What Type Conversions are Included?

preconvert aims to include preconverters for all the common standard library types that lead to serialization exceptions. Currently, the following types are handled out of the box when outputting via preconvert.output.(json|msgpack|bson|simplejson).dumps:

- `dataclasses`
- `datetime.datetime`
- `datetime.date`
- `datetime.timedelta`
- `bytes`
- `Collection`
- `GeneratorType`
- `Mapping`
- `Decimal`
- `Enum`
- `NamedTuple`

See: preconvert.converters for a complete and up-to-date reference.

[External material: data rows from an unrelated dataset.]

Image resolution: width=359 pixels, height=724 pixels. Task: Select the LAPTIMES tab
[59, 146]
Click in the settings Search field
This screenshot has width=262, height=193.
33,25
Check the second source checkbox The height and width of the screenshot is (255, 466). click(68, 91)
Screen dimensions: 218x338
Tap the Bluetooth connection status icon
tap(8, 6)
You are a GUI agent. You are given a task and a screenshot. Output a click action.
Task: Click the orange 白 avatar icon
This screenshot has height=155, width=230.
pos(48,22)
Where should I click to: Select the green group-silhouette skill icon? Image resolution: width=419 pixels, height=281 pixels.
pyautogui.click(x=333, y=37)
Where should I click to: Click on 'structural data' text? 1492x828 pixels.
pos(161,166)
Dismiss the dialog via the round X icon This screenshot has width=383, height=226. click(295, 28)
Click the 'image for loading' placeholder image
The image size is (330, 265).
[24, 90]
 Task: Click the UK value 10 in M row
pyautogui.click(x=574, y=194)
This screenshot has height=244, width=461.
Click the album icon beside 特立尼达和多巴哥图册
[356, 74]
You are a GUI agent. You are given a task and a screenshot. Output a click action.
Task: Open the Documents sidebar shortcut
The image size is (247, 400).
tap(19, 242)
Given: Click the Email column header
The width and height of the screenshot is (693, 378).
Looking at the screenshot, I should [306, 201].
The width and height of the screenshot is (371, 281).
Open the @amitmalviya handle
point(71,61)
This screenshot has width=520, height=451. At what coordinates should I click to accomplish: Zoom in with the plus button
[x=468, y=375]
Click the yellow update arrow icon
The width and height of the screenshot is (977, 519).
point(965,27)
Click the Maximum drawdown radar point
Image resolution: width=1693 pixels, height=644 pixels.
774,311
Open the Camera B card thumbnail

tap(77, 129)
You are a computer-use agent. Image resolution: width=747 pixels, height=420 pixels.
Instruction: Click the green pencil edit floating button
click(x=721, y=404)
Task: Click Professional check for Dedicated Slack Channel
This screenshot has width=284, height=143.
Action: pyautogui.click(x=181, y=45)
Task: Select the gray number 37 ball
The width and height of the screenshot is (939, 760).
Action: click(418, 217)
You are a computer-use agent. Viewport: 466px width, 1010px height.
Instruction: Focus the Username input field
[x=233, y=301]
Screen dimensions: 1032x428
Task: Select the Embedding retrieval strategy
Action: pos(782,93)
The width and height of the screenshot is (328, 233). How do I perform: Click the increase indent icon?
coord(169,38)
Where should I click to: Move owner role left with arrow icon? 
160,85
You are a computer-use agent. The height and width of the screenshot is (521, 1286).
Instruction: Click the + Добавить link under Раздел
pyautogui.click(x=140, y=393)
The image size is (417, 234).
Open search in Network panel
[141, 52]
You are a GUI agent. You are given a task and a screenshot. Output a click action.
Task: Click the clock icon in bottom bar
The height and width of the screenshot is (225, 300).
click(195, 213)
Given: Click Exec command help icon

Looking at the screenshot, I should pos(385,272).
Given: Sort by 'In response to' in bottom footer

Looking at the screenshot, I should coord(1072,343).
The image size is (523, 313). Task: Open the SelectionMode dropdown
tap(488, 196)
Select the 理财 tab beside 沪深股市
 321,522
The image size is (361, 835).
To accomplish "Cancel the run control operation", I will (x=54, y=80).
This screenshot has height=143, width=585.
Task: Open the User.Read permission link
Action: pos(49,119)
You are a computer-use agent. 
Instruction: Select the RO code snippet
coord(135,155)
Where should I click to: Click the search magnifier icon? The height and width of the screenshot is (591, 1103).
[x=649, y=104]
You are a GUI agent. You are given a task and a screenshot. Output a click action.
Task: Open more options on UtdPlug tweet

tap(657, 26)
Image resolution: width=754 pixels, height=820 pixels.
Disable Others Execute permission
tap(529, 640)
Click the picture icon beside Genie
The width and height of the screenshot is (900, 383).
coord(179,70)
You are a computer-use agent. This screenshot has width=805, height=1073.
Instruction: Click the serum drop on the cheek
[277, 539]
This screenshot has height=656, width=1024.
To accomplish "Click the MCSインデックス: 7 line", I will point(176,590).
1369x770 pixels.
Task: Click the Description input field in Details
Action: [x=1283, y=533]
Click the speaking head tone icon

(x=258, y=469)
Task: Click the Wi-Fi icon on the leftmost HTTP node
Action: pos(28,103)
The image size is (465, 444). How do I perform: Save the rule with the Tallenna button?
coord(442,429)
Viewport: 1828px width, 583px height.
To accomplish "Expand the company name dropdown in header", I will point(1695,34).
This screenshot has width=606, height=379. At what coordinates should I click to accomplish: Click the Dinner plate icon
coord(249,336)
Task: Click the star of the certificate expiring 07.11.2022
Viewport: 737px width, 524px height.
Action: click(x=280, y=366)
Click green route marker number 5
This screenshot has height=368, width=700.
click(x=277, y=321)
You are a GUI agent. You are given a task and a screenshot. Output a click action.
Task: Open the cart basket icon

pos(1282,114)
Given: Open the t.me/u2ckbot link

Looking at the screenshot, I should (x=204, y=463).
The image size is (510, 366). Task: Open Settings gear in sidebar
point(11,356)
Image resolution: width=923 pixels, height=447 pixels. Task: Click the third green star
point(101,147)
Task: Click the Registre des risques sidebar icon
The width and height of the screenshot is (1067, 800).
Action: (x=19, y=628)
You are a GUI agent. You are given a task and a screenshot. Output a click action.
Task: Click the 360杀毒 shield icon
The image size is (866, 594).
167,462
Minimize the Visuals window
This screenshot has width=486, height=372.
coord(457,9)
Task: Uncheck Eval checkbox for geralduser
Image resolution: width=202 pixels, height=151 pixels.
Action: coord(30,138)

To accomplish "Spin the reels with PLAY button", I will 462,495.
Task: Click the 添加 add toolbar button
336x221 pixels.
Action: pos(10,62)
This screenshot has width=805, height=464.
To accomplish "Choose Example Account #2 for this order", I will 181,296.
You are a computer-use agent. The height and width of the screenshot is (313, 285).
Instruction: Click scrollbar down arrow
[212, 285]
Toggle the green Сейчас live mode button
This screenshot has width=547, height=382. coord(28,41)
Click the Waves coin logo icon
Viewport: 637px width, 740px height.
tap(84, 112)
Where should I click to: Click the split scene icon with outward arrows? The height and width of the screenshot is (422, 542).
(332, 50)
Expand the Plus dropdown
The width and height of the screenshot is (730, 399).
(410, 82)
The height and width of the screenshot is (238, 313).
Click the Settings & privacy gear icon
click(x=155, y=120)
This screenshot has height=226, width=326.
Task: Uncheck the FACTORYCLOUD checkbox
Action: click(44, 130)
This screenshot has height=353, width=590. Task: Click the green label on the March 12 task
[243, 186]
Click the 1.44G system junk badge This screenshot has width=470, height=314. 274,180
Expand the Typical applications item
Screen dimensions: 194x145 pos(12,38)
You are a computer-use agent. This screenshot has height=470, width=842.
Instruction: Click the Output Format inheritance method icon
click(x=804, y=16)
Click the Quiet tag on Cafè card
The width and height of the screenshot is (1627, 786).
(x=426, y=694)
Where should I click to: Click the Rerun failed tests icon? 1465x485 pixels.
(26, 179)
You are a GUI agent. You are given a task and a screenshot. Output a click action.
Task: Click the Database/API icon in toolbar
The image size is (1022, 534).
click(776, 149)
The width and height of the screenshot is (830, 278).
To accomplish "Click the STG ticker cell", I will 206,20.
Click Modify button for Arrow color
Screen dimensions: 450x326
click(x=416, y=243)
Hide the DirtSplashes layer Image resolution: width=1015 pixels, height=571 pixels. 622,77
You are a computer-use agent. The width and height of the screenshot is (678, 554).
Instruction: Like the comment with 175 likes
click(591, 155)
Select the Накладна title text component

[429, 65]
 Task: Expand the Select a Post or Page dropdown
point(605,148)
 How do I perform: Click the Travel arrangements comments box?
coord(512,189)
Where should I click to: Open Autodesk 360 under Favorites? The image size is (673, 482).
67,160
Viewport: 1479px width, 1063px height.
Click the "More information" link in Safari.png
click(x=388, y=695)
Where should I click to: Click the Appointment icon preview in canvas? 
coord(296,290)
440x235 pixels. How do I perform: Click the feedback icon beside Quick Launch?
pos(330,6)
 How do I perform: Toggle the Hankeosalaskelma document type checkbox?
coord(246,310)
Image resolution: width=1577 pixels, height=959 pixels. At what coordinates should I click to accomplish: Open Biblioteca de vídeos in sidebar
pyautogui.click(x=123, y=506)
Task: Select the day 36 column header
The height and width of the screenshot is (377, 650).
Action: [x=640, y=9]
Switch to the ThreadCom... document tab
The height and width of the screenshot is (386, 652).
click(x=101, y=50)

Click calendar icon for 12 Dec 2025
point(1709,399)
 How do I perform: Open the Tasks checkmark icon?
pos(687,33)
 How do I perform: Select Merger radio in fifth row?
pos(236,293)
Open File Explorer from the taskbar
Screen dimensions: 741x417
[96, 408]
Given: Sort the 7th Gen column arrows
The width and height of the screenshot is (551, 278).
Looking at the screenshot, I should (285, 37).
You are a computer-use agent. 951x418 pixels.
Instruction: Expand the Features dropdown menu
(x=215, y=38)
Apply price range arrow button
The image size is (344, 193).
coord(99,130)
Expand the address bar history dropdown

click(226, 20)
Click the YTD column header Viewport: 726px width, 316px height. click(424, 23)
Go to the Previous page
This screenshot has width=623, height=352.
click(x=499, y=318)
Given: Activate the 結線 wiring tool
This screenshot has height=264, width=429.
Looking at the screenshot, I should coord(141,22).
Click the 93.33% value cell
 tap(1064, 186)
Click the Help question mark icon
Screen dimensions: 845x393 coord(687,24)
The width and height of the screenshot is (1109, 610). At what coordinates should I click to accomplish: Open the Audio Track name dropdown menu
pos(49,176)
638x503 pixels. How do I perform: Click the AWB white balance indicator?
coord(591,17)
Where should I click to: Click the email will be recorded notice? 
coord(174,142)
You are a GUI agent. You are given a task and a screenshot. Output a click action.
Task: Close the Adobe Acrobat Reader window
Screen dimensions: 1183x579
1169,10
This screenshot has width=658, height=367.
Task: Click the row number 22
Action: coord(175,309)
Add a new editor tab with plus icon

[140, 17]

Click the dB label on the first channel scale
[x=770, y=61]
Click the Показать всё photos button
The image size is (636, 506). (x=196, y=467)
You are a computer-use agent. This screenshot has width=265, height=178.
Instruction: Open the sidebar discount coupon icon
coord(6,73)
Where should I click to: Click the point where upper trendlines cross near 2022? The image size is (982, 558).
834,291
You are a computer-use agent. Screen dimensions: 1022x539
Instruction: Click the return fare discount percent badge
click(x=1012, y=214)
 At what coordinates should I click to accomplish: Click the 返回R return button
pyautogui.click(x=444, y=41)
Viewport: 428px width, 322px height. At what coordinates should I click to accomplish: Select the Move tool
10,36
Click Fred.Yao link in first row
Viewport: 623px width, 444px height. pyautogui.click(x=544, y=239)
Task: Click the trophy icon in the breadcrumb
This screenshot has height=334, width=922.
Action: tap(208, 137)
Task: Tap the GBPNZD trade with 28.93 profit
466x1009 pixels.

Additionally, plugins can be built for any set of objects that are commonly used, but extend beyond the stdlib:

Object Collections Plugin
NumPy preconvert_numpy

Once a plugin is installed via pip its conversions will automatically take place when preconvert.output.(json|msgpack|bson|simplejson).dumps is called.

Design goals:

  • Easy utilization from existing projects
  • Enable conversion from complex to simple types independant of desired output format
  • Provide built in conversion for common types that are not universally supported (dataclasses, namedtuple, etc...)
  • Provide a way to build custom preconverts or override built-in preconverts
  • Ability to build preconverts that are dependent on the destination format
  • Minimal overhead when utilized with common serialization formats

How do I use this?

If your project uses one of our built-in supported serializers (json, msgpak, bson) you can simply replace your existing serializer import with a preconvert one:

from preconvert.outputs import json

OR

from preconvert.outputs import simplejson as json

OR

from preconvert.outputs import msgpack

OR

from preconvert.outputs import bson

If not you can inject preconvert before usage of any other serializers, often by setting a default or on_onknown parameter:

import preconvert
import my_serializer

my_serializer.dumps(default=preconvert.default_serializable)

How do I extend this?

Want to add preconversion to your own custom types? For OOP projects, one easy way to do this is to add a __preconvert__ method to your object:

class MyCustomClass(object):
    def __init__(self, first_name, children=()):
        self.first_name = first_name
        self.children = children

    def __preconvert__(self):
        return {'first': self.first_name, 'children': children}

For other entities, such as objects you do not control, you can register a new preconvert using the preconvert.always decorator:

import preconvert


@preconvert.always(SomeFrameworkObject)
def convert_framework_object(instance):
    return {'name': instance.name}

You can also, optionally, specify preconversions per an intended serialization format:

import preconvert


@preconvert.json(SomeFrameworkObject)
def convert_framework_object(instance):
    return {'json': {'name': instance.name}}


@preconvert.msgpack(SomeFrameworkObject)
def convert_framework_object(instance):
    return ['name', instance.name]

Finally, you can resister any modules that contain preconverters to package 'preconvert.converters' entrypoints, and they will take effect automatically as long as the package that contains them is installed. See the preconvert_numpy for an example of how this works.